Goals: The aim of this study was to perform a comprehensive assessment of liver transplant (LT) outcomes among US adults with a specific focus on understanding race/ethnicity-specific disparities. Background: Despite improvements in the liver allocation and LT-related care, disparities in LT outcomes persist. Study: Using data from the 2005 to 2016 United Networks for Organ Sharing LT registry, we evaluated waitlist survival, probability of receiving LT, and post-LT survival among US adults stratified by race/ethnicity and liver disease etiology. Kaplan-Meier methods evaluated unadjusted waitlist and post-LT outcomes, and multivariate regression models evaluated adjusted waitlist and post-LT outcomes. Results: Among 88,542 listed for LT patients (41.3% hepatitis C virus, 25.3% alcoholic liver disease, 22.3% nonalcoholic steatohepatitis, 11.1% hepatitis C virus/alcoholic liver disease), significant race/ethnicity-specific disparities were observed. Compared with non-Hispanic whites, Hispanics had a significantly lower risk of waitlist death [hazard ratio (HR)=0.84, 95% confidence interval (CI): 0.79-0.90, P<0.001]. Compared with non-Hispanic whites, significantly lower likelihood of receiving LT was observed in African Americans (HR=0.94, 95% CI: 0.91-0.98, P<0.001), Hispanics (HR=0.70, 95% CI: 0.68-0.73, P<0.001) and Asians (HR=0.74, 95% CI: 0.69-0.80, P<0.001).
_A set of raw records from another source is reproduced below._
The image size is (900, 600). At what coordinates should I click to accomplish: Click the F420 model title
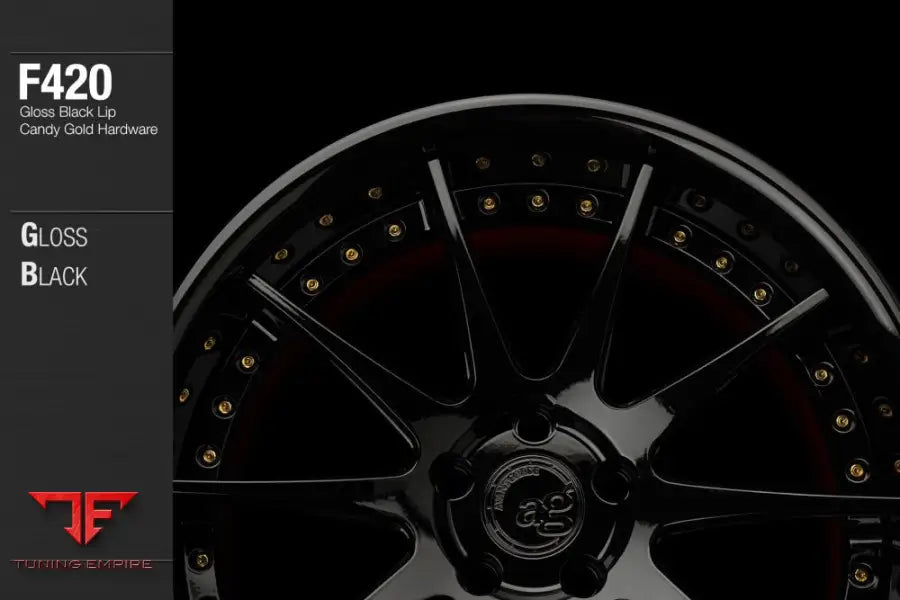(66, 83)
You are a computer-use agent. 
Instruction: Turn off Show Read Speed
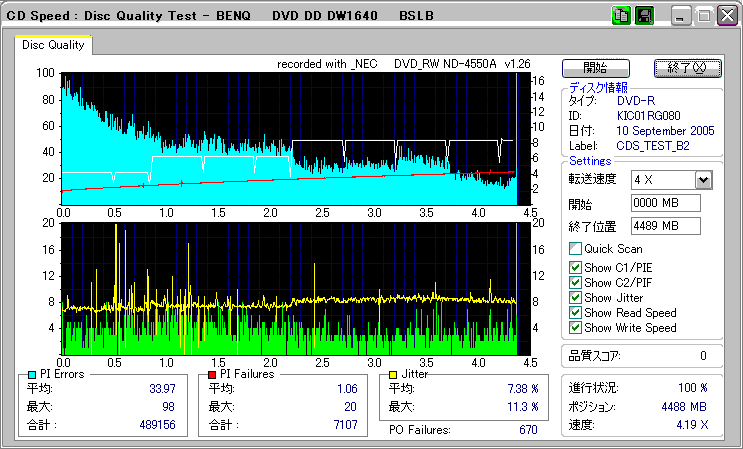click(575, 312)
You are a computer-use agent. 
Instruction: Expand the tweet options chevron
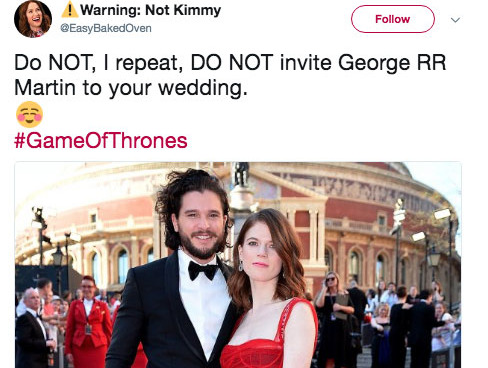coord(455,20)
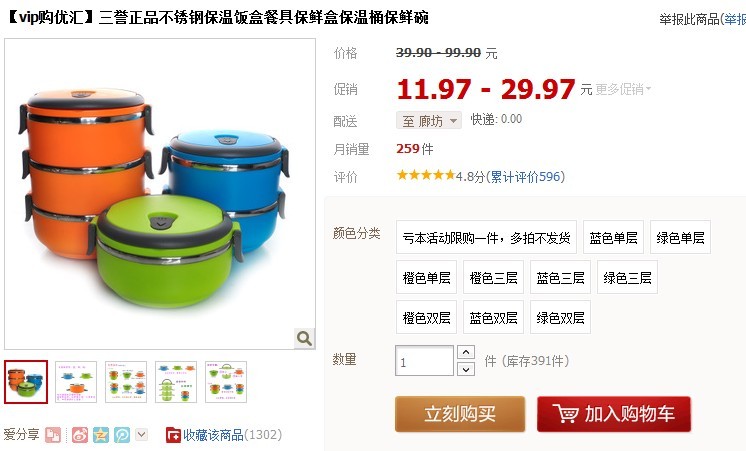Share via the first pink share icon
This screenshot has height=451, width=746.
coord(53,435)
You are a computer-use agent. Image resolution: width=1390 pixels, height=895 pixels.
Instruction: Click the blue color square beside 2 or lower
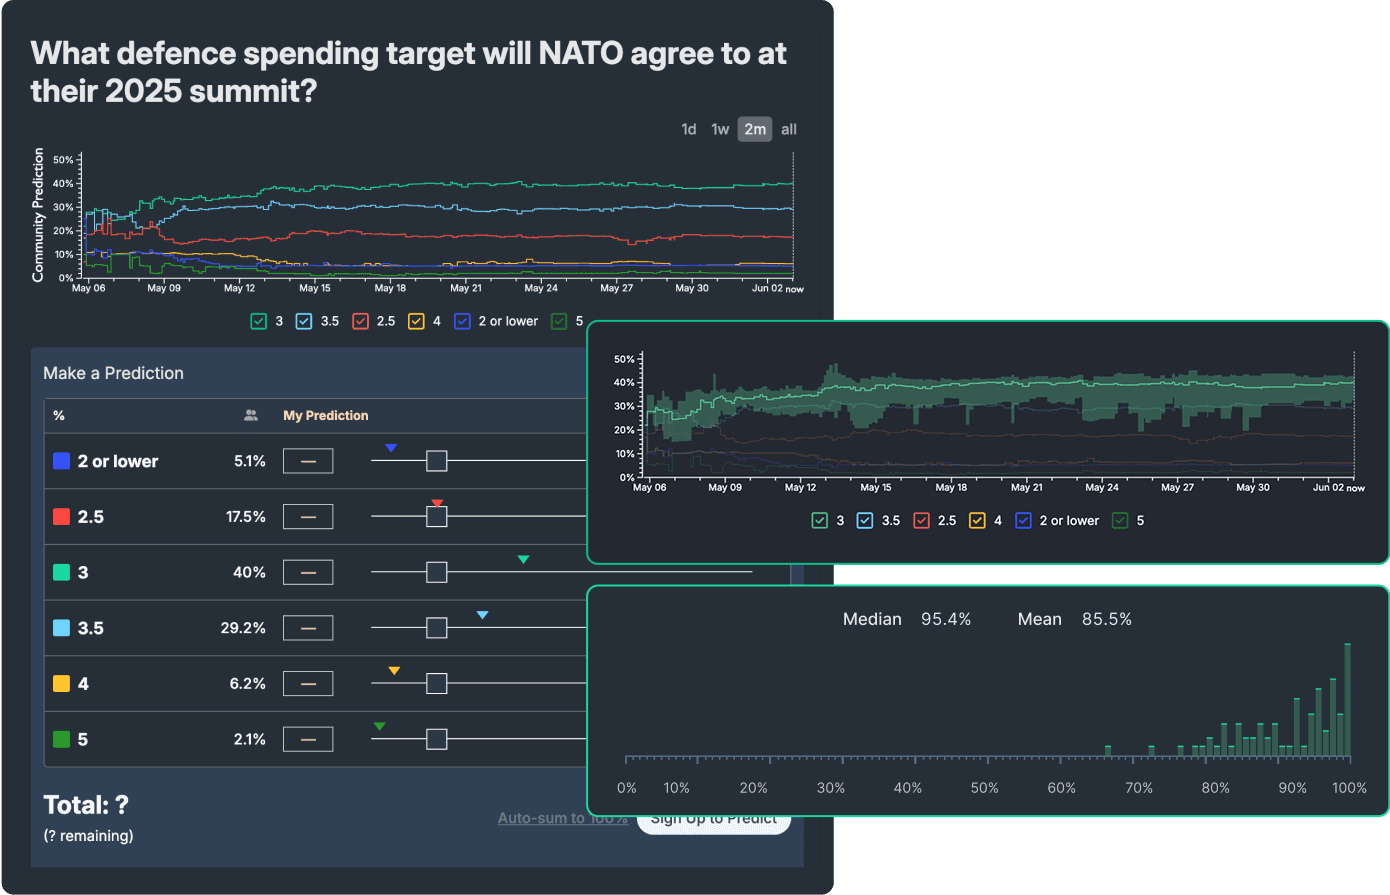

Compared with non-Hispanic whites, African Americans had a significantly higher risk of 5-year post-LT death (HR=1.31, 95% CI: 1.23-1.39, P<0.001). Conclusion: Among US adults awaiting LT, significant race/ethnicity-specific disparities in LT outcomes were observed. Despite evaluating an era after implementation of the Model for End-Stage Liver Disease, ethnic minorities continue to demonstrate a lower probability of receiving LT, and significantly higher risk of death post-LT in African Americans.